Dans le contexte camerounais actuel, marqué par une polarisation politique croissante, la posture d'indépendance revendiquée par Aba'a Oyono devient de plus en plus difficile à maintenir. Chaque prise de position publique est scrutée, analysée, instrumentalisée par les différents camps politiques.
Cette situation contraint l'intellectuel "libre" à un exercice d'équilibrisme permanent, où chaque déclaration doit être pesée pour éviter les récupérations partisanes. Un exercice épuisant qui peut conduire soit à l'autocensure, soit à la radicalisation des positions.
Le défi pour Aba'a Oyono sera de maintenir cette ligne de crête sans tomber dans l'un ou l'autre de ces écueils. Une gageure dans un environnement politique où la nuance est souvent perçue comme de la faiblesse et où l'indépendance intellectuelle est constamment remise en question.
Vers une redéfinition du rôle de l'intellectuel public
La déclaration d'Aba'a Oyono s'inscrit dans une réflexion plus large sur le rôle de l'intellectuel dans la société camerounaise contemporaine. Elle interroge les modalités de l'engagement citoyen des universitaires dans un contexte autoritaire où les espaces de liberté se réduisent progressivement.
Cette réflexion dépasse largement le cas camerounais pour toucher à des questions universelles sur la fonction critique de l'intellectuel dans la cité. Comment préserver l'autonomie de la pensée critique tout en participant au débat public ? Comment éviter que l'expertise universitaire soit instrumentalisée par le pouvoir politique ?
Ces questions, qui traversent toute l'histoire des intellectuels, prennent une acuité particulière dans les contextes africains où les régimes autoritaires multiplient les stratégies de cooptation et d'intimidation. La réponse d'Aba'a Oyono - l'engagement indépendant - constitue une piste intéressante, même si sa viabilité à long terme reste à démontrer.

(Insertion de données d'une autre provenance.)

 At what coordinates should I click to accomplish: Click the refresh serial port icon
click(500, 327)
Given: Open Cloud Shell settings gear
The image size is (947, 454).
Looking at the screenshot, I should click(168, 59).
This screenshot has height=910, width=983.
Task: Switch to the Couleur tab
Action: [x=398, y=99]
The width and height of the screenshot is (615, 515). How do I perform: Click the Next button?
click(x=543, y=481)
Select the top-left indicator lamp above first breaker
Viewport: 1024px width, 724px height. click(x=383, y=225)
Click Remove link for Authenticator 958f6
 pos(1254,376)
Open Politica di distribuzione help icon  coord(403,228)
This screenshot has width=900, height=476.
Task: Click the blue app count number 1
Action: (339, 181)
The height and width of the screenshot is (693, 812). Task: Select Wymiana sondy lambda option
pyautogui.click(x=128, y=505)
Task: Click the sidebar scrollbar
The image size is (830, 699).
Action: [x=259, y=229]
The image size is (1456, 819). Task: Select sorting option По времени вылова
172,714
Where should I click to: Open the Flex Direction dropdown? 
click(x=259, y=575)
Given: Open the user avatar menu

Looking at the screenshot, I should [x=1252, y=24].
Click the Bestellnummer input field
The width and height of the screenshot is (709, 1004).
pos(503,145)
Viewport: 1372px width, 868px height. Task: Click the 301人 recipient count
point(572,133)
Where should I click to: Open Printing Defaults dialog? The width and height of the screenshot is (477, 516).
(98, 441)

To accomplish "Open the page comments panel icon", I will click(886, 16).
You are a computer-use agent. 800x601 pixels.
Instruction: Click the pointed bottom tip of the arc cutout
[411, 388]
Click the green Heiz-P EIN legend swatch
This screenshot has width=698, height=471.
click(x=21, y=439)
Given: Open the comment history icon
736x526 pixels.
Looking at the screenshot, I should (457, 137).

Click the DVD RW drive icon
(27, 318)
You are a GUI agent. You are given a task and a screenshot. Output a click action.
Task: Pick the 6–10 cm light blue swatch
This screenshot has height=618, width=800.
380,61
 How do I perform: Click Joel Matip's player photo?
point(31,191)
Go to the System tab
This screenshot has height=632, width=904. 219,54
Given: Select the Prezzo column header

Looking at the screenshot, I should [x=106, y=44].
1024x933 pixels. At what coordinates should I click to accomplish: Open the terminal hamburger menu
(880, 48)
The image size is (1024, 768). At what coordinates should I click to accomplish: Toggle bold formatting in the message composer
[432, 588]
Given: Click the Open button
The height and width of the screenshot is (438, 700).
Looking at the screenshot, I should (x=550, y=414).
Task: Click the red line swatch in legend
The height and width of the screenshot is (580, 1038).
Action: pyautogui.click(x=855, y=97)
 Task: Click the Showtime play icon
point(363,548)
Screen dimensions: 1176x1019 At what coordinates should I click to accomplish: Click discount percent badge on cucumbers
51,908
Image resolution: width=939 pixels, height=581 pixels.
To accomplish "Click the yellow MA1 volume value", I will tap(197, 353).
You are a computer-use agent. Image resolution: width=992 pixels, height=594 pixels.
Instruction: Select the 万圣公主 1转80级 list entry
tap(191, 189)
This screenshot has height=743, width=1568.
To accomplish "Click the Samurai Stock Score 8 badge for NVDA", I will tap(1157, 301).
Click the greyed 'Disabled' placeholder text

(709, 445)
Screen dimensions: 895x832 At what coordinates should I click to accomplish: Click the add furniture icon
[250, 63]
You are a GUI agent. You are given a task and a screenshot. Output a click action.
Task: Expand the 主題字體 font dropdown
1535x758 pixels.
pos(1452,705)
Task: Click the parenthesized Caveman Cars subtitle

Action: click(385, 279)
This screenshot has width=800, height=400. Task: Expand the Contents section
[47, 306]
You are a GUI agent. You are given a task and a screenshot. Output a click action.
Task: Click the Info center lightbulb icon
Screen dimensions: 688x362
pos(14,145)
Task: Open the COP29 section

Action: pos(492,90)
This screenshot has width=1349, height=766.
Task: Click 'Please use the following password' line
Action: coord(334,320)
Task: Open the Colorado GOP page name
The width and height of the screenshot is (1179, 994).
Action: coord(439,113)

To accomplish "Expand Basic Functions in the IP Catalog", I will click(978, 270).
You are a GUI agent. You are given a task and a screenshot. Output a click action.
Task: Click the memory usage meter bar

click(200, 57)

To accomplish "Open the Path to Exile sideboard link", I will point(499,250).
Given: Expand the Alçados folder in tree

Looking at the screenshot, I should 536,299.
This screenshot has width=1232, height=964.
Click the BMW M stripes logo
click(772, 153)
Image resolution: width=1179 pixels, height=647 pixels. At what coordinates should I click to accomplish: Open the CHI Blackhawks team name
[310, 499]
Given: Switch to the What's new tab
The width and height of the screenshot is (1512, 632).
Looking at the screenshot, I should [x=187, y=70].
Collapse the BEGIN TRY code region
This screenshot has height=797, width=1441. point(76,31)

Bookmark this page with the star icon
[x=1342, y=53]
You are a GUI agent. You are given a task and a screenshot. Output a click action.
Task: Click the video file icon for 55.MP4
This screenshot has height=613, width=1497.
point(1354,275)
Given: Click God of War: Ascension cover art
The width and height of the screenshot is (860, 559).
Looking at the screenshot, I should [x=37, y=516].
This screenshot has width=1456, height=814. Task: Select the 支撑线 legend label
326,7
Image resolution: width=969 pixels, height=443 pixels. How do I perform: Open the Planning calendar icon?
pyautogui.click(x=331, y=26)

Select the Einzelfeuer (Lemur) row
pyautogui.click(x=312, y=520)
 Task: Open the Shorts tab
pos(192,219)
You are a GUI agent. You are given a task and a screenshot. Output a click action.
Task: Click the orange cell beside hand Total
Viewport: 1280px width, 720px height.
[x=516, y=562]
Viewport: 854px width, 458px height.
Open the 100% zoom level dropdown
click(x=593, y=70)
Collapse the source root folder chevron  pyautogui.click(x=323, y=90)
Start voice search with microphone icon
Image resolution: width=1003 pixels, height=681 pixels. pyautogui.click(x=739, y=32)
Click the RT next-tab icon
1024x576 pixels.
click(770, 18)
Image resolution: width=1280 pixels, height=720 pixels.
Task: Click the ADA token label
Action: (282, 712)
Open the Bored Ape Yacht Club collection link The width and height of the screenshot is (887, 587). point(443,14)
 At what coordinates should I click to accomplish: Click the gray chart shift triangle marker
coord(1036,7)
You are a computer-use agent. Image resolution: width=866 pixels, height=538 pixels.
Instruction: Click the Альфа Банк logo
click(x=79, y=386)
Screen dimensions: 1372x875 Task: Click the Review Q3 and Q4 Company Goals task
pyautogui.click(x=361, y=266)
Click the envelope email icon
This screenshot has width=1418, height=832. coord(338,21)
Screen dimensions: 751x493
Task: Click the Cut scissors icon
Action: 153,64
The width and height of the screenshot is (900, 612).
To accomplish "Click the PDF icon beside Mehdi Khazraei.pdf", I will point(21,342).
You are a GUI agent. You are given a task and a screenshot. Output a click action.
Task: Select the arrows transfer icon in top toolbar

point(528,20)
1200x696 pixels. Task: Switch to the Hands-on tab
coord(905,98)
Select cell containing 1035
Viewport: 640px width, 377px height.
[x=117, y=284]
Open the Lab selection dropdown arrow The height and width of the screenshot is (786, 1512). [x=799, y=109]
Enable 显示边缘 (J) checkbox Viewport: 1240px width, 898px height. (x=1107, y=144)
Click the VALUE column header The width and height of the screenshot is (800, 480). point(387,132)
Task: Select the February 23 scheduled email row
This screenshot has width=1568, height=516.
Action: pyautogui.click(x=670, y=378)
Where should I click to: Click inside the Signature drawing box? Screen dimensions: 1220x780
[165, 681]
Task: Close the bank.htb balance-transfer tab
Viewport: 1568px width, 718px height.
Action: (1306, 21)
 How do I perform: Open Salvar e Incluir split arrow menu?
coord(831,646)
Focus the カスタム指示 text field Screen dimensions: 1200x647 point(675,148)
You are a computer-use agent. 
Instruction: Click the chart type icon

Quoi qu'on pense de sa stratégie, la contribution d'Aba'a Oyono au débat public camerounais reste significative. Ses analyses constitutionnelles, sa connaissance approfondie des institutions, son expertise juridique enrichissent indéniablement la réflexion collective sur l'avenir du pays.
Cette contribution illustre l'importance des intellectuels dans les processus de transformation politique en Afrique. Même en marge des structures partisanes, ils peuvent jouer un rôle crucial d'éclaireurs, d'analystes, de pédagogues de la démocratie.
L'enjeu, pour le Cameroun comme pour d'autres pays africains, est de préserver et d'élargir ces espaces de liberté intellectuelle, conditions nécessaires à l'émergence d'une véritable culture démocratique. Un défi qui dépasse largement les choix individuels d'engagement pour toucher aux structures mêmes du pouvoir politique.